What is required: Below are some records. Print exactly the lines between the one holding "Instruction: Open the" and the one holding "The image size is (1469, 729).", inclusive, and nothing else.

Available data:

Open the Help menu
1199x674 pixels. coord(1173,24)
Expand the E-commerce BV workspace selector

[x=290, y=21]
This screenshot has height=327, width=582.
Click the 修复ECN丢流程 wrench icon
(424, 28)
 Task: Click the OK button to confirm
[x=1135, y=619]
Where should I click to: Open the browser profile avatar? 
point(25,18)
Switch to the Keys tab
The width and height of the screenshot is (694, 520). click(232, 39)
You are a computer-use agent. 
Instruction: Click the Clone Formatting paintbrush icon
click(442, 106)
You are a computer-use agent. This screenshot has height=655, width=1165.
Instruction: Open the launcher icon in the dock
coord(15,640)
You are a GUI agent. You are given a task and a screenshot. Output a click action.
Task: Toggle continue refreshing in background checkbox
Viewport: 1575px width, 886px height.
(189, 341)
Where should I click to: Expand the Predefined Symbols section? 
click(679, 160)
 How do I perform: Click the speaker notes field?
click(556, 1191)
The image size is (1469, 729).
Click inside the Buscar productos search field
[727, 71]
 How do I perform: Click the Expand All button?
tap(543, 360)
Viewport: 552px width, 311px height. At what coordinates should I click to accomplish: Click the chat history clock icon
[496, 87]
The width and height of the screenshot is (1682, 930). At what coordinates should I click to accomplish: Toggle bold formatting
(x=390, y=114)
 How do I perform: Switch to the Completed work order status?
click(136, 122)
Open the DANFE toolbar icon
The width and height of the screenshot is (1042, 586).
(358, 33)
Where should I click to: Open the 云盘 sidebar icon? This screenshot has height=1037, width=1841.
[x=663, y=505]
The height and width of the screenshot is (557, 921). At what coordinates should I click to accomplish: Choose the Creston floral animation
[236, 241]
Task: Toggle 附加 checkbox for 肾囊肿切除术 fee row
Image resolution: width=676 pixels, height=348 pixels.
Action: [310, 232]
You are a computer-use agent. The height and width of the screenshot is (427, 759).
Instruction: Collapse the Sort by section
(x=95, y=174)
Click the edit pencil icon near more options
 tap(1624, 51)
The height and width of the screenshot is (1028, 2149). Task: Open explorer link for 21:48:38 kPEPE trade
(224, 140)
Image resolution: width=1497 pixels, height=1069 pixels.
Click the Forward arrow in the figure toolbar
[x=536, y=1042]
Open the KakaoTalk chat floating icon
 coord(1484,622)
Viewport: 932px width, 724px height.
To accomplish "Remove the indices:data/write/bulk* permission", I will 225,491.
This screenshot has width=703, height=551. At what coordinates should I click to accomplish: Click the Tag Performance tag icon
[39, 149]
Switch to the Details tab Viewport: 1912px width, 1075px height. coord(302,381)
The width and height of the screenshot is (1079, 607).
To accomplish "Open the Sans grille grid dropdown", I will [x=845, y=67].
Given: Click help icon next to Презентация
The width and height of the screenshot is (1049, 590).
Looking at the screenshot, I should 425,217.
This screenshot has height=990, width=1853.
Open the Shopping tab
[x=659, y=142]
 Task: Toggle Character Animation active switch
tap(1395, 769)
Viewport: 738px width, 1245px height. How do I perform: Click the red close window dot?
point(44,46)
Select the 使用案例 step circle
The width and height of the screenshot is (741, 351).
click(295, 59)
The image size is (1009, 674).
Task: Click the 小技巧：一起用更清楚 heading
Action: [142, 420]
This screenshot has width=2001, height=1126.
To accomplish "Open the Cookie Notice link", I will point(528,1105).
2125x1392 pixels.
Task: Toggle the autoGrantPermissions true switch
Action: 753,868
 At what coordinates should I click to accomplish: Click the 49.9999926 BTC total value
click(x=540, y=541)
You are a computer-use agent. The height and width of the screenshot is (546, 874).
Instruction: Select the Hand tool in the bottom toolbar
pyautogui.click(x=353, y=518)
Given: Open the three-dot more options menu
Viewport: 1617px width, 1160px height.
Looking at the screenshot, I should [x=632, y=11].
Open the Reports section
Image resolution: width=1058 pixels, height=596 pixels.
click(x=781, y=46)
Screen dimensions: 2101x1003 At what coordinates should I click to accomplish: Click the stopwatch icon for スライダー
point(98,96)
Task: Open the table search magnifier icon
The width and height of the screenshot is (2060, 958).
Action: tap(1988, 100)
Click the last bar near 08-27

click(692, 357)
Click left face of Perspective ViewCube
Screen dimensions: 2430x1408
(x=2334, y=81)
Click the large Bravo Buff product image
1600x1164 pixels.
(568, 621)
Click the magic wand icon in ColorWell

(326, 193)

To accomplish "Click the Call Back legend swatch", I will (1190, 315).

Answer to this task:
Instruction: Open the launcher icon in the dock
coord(15,640)
You are a GUI agent. You are given a task and a screenshot. Output a click action.
Task: Toggle continue refreshing in background checkbox
Viewport: 1575px width, 886px height.
(189, 341)
Where should I click to: Expand the Predefined Symbols section? 
click(679, 160)
 How do I perform: Click the speaker notes field?
click(556, 1191)
The image size is (1469, 729).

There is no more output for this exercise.